We knew what we needed to do, the current World Masters’ Record was 2:29.864 and by the third session we were riding to a schedule that made it look very likely we would lower this … and then everything else that could go wrong, did go wrong! In explicably, one of us would simply be unable to hold onto the others’ wheel in training, which crushed our confidence and then one by one, we all got sick – stomach bugs, sinus and chest infections that required an assortment of performance diminishing drugs laid us low and stopped us from riding together as a team. In the end, our training time was a fraction of what I had hoped we would get and what I knew we needed.
Such was our run of bad luck, that we actually called the team Murphy’s Law, which on reflection was tempting fate just a little too much. On the day we were predictably nervous – we hadn’t even had a chance to determine the final line up – and so it was no surprise that our qualifying ride was untidy. We managed 2:30.538 almost a second slower than the world record time, but it was the fastest of the seven teams from Australia, America, Ireland and GB and good enough to earn us a home straight start in the Gold Medal ride off. Now all we needed to do was the same again, just faster!

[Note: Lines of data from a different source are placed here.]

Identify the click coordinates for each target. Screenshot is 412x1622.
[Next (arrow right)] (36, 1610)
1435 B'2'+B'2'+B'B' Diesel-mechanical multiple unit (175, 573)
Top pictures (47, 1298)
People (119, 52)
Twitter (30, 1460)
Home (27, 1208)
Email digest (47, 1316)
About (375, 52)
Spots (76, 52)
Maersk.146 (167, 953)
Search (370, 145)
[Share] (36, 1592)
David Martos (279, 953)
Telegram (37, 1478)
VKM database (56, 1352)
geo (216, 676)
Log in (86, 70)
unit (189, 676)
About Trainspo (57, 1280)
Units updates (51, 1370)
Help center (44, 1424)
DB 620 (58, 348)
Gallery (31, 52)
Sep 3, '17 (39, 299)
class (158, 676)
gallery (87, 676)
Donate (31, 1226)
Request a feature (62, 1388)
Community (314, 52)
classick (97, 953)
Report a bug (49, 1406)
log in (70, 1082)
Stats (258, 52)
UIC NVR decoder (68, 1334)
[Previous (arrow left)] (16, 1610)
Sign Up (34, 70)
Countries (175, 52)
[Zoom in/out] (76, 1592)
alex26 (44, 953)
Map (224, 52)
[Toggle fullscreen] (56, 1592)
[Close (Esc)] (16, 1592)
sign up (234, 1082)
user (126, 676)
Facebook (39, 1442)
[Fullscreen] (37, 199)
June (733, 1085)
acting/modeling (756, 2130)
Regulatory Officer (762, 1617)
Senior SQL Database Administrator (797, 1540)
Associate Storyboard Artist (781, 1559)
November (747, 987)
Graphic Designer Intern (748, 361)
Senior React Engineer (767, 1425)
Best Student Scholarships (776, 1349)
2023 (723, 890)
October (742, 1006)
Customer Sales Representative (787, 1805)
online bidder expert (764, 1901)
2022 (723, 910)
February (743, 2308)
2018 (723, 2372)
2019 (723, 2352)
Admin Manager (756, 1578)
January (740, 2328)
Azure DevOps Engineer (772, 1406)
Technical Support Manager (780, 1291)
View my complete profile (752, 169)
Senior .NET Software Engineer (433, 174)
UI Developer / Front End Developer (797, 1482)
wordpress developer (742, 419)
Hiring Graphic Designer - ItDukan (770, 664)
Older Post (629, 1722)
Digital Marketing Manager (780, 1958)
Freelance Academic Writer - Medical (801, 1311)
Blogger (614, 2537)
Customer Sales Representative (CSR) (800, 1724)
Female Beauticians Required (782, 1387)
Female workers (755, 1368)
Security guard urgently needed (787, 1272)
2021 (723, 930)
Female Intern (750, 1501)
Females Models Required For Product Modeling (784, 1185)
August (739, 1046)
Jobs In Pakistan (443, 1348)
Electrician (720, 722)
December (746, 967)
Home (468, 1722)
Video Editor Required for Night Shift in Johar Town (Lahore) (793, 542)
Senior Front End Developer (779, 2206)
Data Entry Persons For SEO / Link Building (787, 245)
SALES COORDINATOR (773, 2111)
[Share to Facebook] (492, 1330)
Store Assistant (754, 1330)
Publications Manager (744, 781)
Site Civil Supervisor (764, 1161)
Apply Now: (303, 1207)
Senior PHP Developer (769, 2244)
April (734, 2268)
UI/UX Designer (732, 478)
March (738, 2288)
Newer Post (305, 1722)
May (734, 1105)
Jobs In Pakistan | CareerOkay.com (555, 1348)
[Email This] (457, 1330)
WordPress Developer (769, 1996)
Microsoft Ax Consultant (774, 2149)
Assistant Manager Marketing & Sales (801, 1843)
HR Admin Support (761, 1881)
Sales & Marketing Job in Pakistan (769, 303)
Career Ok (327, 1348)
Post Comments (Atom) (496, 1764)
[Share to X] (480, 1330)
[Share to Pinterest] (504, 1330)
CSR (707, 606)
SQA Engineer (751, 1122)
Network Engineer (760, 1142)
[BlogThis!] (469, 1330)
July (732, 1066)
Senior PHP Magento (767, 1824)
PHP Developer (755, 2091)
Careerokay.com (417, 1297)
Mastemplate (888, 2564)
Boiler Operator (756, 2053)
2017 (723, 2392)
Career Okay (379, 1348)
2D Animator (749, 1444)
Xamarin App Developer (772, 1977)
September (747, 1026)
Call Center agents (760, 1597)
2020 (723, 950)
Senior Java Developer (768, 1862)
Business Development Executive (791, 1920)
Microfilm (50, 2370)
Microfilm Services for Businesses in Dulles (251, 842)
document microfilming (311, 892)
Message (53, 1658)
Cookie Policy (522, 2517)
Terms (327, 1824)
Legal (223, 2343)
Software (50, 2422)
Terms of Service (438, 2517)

If qualifying was untidy, the final was downright scrappy. I came out of the gate cleanly but rode too fast over the first lap and a quarter (neither big nor clever!) and that immediately put one of my team mates on the back foot. Sensibly she took half lap turns to recover, but the changes were not slick and we even managed to flick up a few of the sponges that are laid out around the track to ensure riders do not cut corners. I still have an image of one flying at me as we came into the last few laps – I recall that I ducked, but that is difficult when riding on aero-bars, so perhaps I imagined that!
From about half distance, we could see the team we were racing against in the same straight as us and that was a huge incentive to push on, but all credit to them, they held us off and we did not catch. And whilst it seemed impossible on so many occasions, we did lower the World Masters’ Record by two tenths of a second, with a ride of 2:29.361. A friend put it to me that we had “done a Bubka” in emulating the incredible Ukrainian pole vault champion who broke the world record an incredible 35 times in his career, only ever by the smallest of margins. It is an incredibly flattering analogy, but one that I shall keep in my mind throughout the Winter.
My thanks go out to my team mates for putting up with me, to Chris Davis for his incredible patience in helping us and as ever to my Pit Bitch David for his technical help with bikes during training and on the day itself.
My Lake 402 cycling shoes were definitely up to the job and such was my commitment to the project that I even shared my TORQ energy, gels, bars and recovery with my team mates. My bike is “pimped” with CeramicSpeed bearings, for a bit of free speed and this year Helly Hansen have provided base layers, sports bras and pre/post race wear, all of which helps to keep me as comfortable as I can hope for when the heat is really on!